Close this search box.

One year on, 10 per cent of UK population have access to shared e-scooters

Share this article

As this week marks the one year anniversary of the UK e-scooter sharing trials (Ginger launched 25 scooters in Middlesbrough on 13 July 2020), Zag spatial analysis reveals that 10 per cent of the UK population now have access to shared e-scooters.

However, with greatly varying operating area sizes, scooter numbers and population served, the shared e-scooter experience is very different depending on where you are in the country – if you are included in the trials at all.

There are currently just over 16,000 scooters for hire, in 650 square miles across 51 trial areas. This is just 0.7 per cent of the UK’s land area but now includes 10 per cent of its residential adult population – over five million people – as the sharing trials are overwhelmingly focused on urban areas (there are also a number of long-term rental trials that do cover more rural parts of the UK).

The largest operating area is London, which was the last to launch, in June, but has already expanded once and is due to expand again on 2 August to cover Westminster, whereby it will become one area running from Hampton in the West to Blackwall in the East, some 20 miles distant. Already it 52 square miles, comfortably beating Bristol and Milton Keynes, in second and third place.

At the other end of the table riders on the University of Warwick campus have less than a square mile to scoot around in. There are also a number of very constrained, small areas in larger cities including Sunderland where less than two square miles of the larger urban area is in the e-scooter sharing “geofence”. Newcastle’s operating area is also noticeably small considering the size of the city surrounding it.

Nearly a million people in London are in the e-scooter sharing area – more than double the next largest population covered – Bristol, with 400,000 people. Liverpool, Nottingham and Bournemouth complete the top 5 populations covered by scooters.

The University of Warwick campus has the highest density of scooters – over 130 for its 0.7 square miles. Salford is in second place with 120 per square mile – like the University of Warwick’s, the operating area is also designed mainly to benefit students at the university and only covers a small part of the wider urban area. Sunderland, Newcastle, Birmingham and Bath have over 70 scooters per square mile. On the other hand, pioneer Middlesbrough has the lowest number of scooters per square available – just two.

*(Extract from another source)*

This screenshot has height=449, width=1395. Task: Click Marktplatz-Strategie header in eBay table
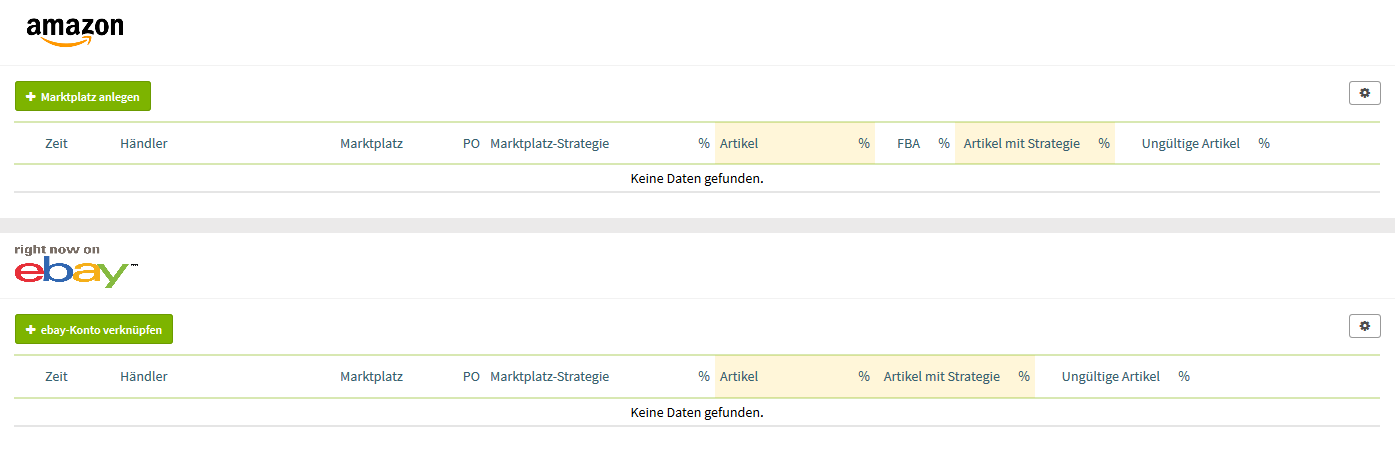[549, 377]
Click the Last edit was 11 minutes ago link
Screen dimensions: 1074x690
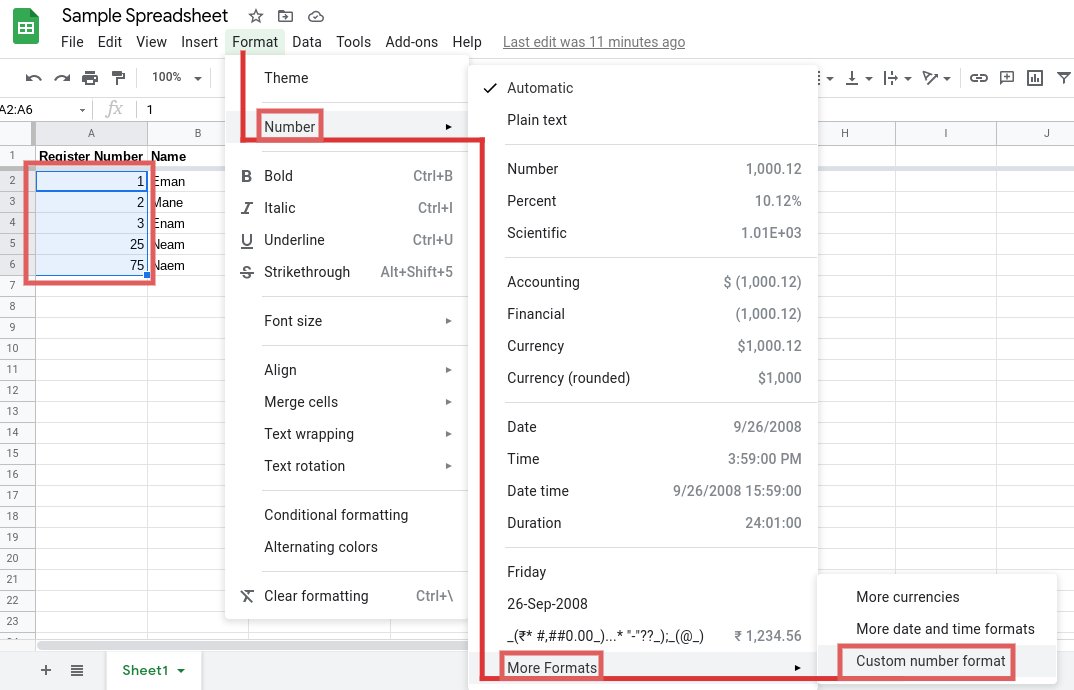coord(593,42)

Salford has the highest number of scooters per adult population – 9 per 1000 people. Northampton has eight per 1000 people; Sunderland, Wellingborough, Newcastle and Birmingham have seven, and Bath and Corby have six.

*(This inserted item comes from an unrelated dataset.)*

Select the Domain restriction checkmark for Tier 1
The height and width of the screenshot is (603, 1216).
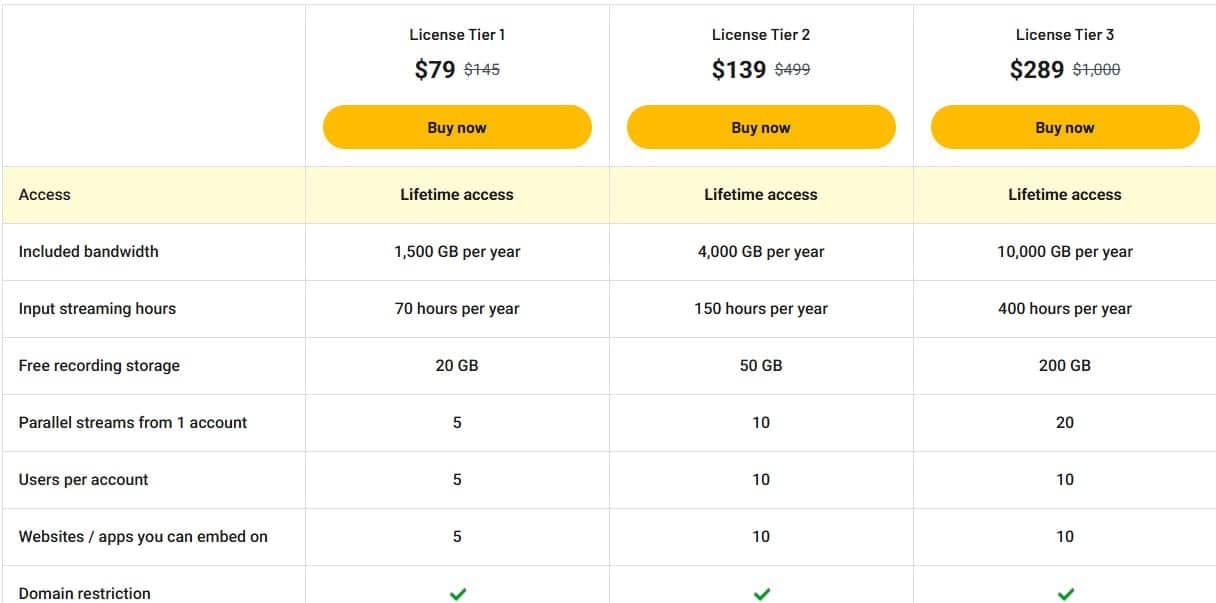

Newcastle and Birmingham are both city-centre focused schemes and so there is expectation of a wider population commuting in and then using the scooters for the “last mile” to their final destination. Conversely, Northampton, Wellingborough, Corby and Bath have cover their full urban areas with a high density, meaning these are the four UK cities which have “full coverage” of scooters – plenty of scooters, and covering all people in all areas.

London however is in the bottom 10 for scooters per population. The current area covers a population of 900,000 people but with only just over 1,000 scooters available.


Top numbers of scooters:

  1. Bristol (Voi): 2000
  2. Liverpool (Voi): 1700
  3. Northampton (Voi): 1500
  4. Birmingham (Voi): 1200
  5. London (Dott/TIER/Lime): 1100

Biggest operating areas (square miles):

  1. London (Dott/TIER/Lime): 52.3
  2. Bristol (Voi): 38.2
  3. Milton Keynes (Spin/Lime/Ginger): 35.2
  4. Bournemouth (Beryl): 34.2
  5. Liverpool (Voi): 29.9

Most numbers of scooters per 1,000 people:

  1. Salford (Lime): 9.0
  2. Northampton (Voi): 8.1
  3. Sunderland (Neuron): 7.5
  4. Wellingborough (Voi): 7.4
  5. Newcastle (Neuron): 7.1

Highest scooter densities (per square mile):

  1. University of Warwick (Voi): 183
  2. Salford (Lime): 117
  3. Sunderland (Neuron): 94
  4. Newcastle (Neuron): 91
  5. Birmingham (Voi): 86

Largest populations covered (16+ home population):

  1. London (Dott/TIER/Lime): 908,000
  2. Bristol (Voi): 408,000
  3. Liverpool (Voi): 337,000
  4. Nottingham (Wind): 271,000
  5. Bournemouth (Beryl): 257,000

Methodological note: Population data from the ONS 2019 mid-year estimates, for people aged 16+. Scooter numbers and operating area sizes from Zag’s own research. To calculate populations covered, we used population-weighted LSOAs that fall within each operating area. We did not exclude do-not-ride areas which are within the main operating area. * We have used a single operating area for cities where multiple operators are present, for simplicity.